THEY had assembled by royal appointment. And for hundreds of Cunard staff, the day the Queen and Prince Philip stepped on board Queen Mary 2 for the first time was one to remember.

The Queen was met by Lord Lieutenant of Hampshire Mary Fagan and escorted on her 45-minute tour of the huge vessel by the president of Cunard Line Pamela Conover.

As the Queen and Prince Philip stepped into the plush interior of the ship's aptly named Grand Lobby, scores of excited waiters, chefs and ship's officers lined the spiral staircase at the very heart of the £550m vessel - all anxious to catch a glimpse of the royal party.

Dozens of flashes from cameras recorded the moment for posterity as the Queen was introduced to the engineering staff for the 150,000 ton vessel including chief engineer Ronald Keir and the ship's hotel manager, Thomas Rennesland.

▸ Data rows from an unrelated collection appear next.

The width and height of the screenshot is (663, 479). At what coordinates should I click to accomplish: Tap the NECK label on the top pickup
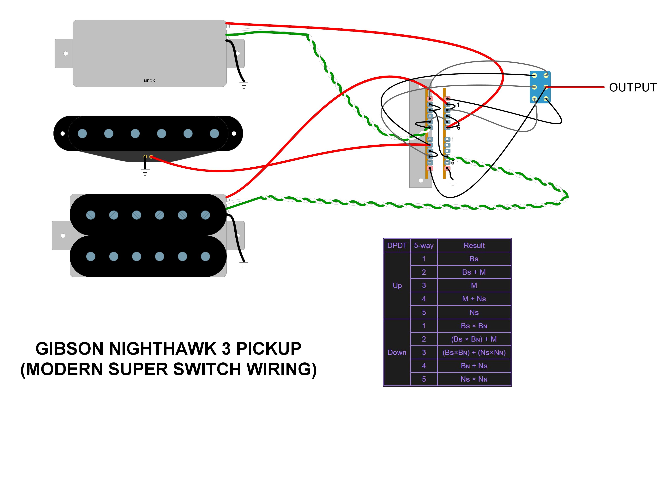click(149, 81)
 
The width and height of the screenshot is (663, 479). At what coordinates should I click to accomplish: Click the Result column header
click(474, 245)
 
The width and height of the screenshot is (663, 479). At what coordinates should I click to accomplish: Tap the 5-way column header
click(424, 245)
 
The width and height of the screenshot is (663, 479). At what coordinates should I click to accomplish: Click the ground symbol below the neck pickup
click(244, 85)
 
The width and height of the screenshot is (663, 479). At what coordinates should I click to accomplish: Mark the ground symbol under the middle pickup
click(145, 172)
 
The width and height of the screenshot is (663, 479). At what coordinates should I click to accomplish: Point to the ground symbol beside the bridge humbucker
click(244, 265)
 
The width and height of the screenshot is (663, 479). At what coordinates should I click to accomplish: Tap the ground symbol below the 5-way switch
click(453, 184)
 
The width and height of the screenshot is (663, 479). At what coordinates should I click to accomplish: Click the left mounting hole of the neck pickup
click(66, 53)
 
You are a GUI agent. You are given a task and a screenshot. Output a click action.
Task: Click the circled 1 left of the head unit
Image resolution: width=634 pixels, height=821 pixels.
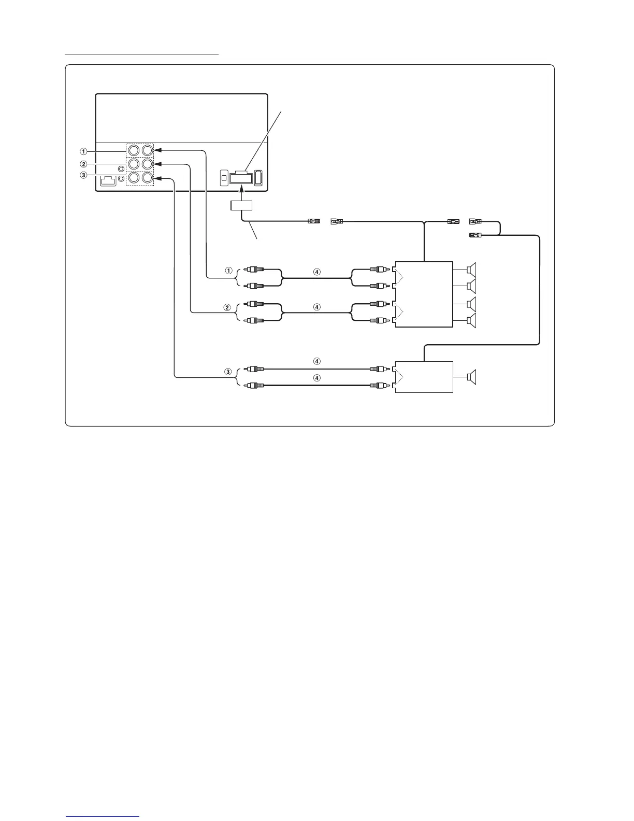83,152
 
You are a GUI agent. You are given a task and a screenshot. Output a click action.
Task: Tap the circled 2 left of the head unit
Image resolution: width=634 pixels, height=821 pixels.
83,164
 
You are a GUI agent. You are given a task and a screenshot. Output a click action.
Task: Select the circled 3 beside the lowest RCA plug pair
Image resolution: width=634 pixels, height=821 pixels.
227,372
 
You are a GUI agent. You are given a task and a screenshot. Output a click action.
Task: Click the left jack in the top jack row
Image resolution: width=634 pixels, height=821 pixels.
134,150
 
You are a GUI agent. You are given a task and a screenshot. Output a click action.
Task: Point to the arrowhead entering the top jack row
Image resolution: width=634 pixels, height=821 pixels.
158,150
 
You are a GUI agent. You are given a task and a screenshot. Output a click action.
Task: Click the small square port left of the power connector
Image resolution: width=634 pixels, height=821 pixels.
224,178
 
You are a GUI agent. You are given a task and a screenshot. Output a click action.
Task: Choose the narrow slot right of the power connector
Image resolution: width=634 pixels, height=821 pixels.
258,177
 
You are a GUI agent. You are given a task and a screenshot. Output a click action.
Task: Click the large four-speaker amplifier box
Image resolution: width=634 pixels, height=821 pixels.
424,294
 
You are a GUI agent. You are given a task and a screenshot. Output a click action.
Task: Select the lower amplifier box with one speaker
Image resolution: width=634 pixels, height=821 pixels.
424,377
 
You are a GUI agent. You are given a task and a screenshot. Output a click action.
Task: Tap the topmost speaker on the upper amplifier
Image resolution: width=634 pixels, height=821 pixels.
471,270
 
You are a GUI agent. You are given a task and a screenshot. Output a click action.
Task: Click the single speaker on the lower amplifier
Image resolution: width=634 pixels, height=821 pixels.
471,377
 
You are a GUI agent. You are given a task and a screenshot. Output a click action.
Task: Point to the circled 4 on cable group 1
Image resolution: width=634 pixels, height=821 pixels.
318,271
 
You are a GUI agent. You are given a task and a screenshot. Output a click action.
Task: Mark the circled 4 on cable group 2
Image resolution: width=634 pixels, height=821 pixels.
318,307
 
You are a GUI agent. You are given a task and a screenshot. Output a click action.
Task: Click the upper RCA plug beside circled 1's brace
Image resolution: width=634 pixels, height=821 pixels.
256,270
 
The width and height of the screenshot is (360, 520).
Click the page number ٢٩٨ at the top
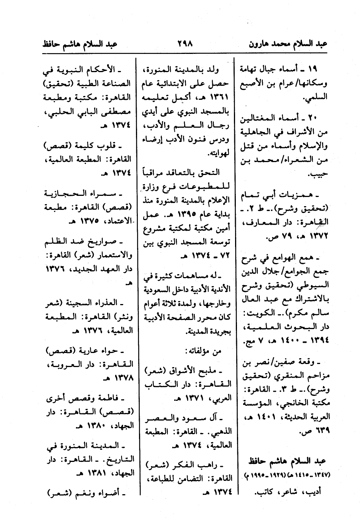[185, 43]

From there, the royal party split into two with the Duke of Edinburgh being taken on a tour of the engine room and the ship's hospital while the Queen visited the ship's library, theatre, and planetarium.

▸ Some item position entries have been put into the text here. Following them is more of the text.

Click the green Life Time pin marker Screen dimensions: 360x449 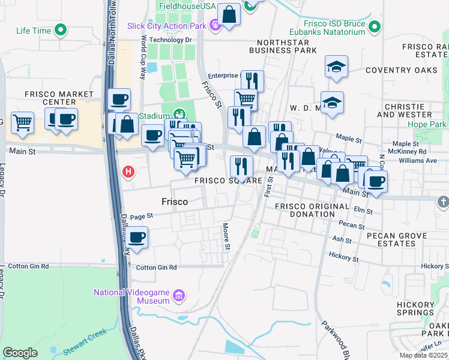pos(60,29)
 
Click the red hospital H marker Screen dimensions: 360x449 pos(128,172)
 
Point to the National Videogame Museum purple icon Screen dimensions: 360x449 pos(178,296)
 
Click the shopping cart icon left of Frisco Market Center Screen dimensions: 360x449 pos(22,121)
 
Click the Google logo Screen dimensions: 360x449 pos(20,353)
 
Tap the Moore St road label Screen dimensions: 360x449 pos(227,236)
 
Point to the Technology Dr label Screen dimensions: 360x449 pos(170,40)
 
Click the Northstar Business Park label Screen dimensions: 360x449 pos(286,47)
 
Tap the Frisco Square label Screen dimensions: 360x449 pos(228,181)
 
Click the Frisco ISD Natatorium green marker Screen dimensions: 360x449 pos(375,26)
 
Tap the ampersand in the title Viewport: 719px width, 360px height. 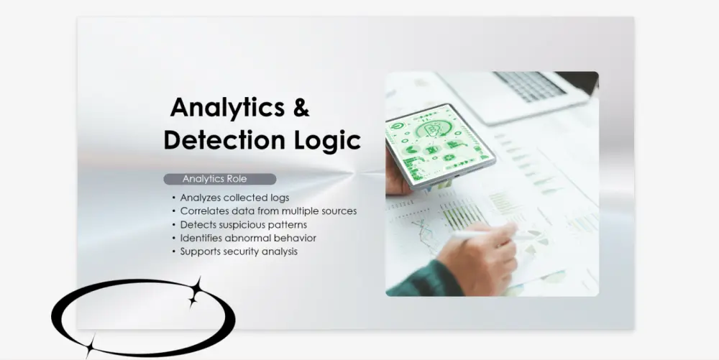pos(301,108)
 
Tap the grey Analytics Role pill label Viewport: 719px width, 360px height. pos(219,179)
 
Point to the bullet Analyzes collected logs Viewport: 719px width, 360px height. pos(234,198)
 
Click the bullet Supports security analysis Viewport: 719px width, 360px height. pos(239,251)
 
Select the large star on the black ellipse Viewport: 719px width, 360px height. pos(194,291)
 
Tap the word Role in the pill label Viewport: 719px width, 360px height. pos(237,179)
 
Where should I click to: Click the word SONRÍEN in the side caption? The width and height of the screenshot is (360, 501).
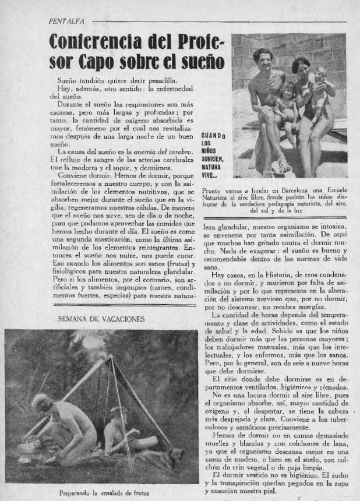tap(212, 158)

The Queen, wearing a full length cerise coat with a cerise and purple hat, was first taken to the ship's Royal Theatre before being ushered into the spectacular planetarium where she spent ten minutes chatting to catering staff recruited from countries around the world who will serve the passengers on the superliner.

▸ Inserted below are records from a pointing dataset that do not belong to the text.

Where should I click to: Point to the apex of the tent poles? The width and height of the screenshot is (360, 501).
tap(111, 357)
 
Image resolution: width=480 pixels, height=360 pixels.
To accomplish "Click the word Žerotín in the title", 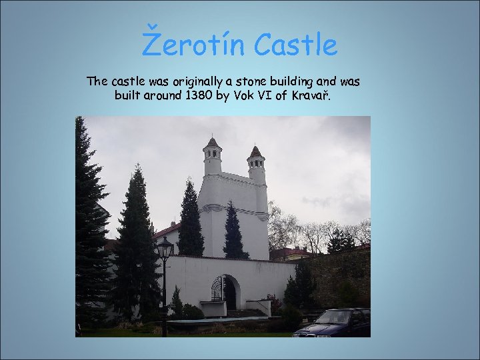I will [x=192, y=45].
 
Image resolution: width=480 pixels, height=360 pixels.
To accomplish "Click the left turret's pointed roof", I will [x=212, y=142].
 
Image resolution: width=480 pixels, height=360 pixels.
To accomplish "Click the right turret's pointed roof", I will [x=255, y=151].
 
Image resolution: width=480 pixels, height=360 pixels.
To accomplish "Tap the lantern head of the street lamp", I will [x=164, y=249].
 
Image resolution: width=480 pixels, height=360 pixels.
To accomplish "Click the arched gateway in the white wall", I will [x=224, y=291].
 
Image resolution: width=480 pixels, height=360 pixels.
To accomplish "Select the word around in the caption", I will [x=165, y=96].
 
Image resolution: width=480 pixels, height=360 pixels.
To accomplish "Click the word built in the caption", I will [x=129, y=96].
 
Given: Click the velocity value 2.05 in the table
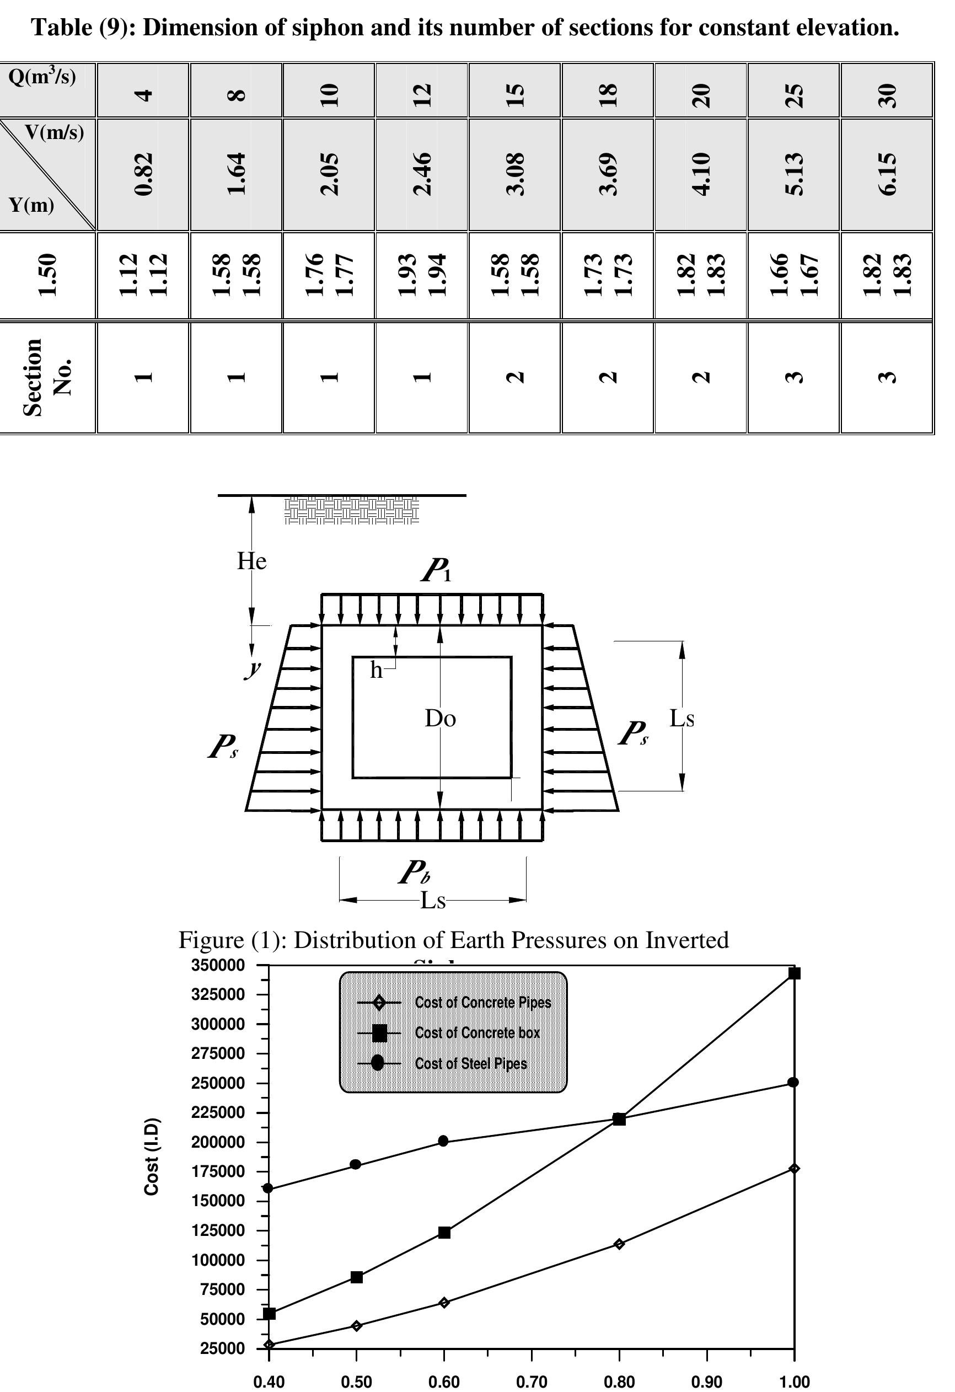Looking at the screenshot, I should [329, 174].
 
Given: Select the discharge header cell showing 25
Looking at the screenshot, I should [793, 95].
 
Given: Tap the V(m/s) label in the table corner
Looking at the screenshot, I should [55, 132].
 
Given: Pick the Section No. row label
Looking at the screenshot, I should [47, 377].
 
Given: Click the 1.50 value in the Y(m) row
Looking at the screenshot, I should [47, 275].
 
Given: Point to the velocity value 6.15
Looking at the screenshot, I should [887, 174].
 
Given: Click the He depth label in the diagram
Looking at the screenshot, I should [251, 561].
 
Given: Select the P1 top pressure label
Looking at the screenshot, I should [436, 570].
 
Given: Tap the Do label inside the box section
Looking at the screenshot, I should [440, 718].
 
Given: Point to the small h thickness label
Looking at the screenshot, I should [376, 670].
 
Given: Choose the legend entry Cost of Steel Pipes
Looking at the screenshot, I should [471, 1063].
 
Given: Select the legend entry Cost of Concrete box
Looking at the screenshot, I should [477, 1032].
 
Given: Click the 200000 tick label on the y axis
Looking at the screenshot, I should [218, 1142].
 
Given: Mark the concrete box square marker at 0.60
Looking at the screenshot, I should [444, 1232].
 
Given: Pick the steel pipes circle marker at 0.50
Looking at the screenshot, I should [356, 1164].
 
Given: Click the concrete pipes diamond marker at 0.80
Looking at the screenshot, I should [619, 1244].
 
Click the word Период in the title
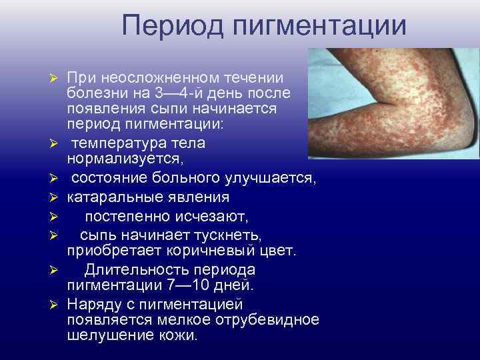(x=171, y=26)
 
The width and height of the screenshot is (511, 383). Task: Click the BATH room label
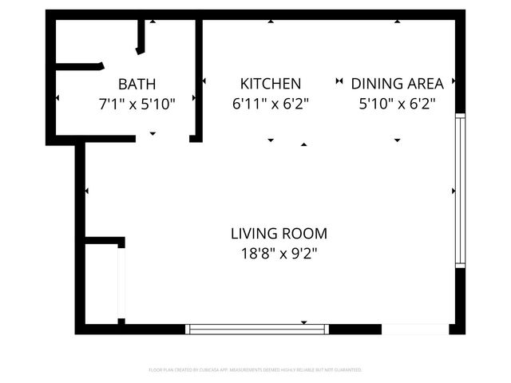137,84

The Queen - walking with a stick following her recent knee operation - chatted to staff about their work on board the giant vessel and where they had served before coming on board Queen Mary 2.

Executive chef Karl Winkler, 51, from Austria, said: "She asked me how the kitchens were going and if everything was going well."

Guy Sharpe, food and beverages manager, from New Zealand, added: "She just exchanged pleasantries really. I told her I enjoyed working on the ship very much."

Sylvia Mazur, 31, a wine stewardess from Poland, had joined QM2 from QE2. She said: "The Queen asked me about my impressions of QM2 compared with QE2. It was an excellent opportunity to meet a person like her."

Escorted by ship's captain Commodore Ron Warwick, the Queen was taken to the ship's library where she was presented with a pen made from the original Queen Elizabeth's propeller.

She signed QM2's visitor book and a portrait of herself before being escorted to the ship's bridge where Cdre Warwick sounded the horn.

From there the Queen was taken to one of the ship's giant swimming pools where she was presented with a model of the ship's funnel by representatives of the St Nazaire shipyard in France where QM2 was built.

Prince Philip was clearly in skittish mood as he went on a separate tour, taking in the engine control room, rubbish incinerator, bridge and hospital.

But he may have preferred to have been in one of the liner's many watering holes if his conversation with purser Claudette Kirkwood was anything to go by.

"He said 'there are a lot of bars on board. You could have one big pub crawl'," confessed the 31-year-old from Bedfordshire.

"The bar manager answered 'yes, we've got 21 bars on board'."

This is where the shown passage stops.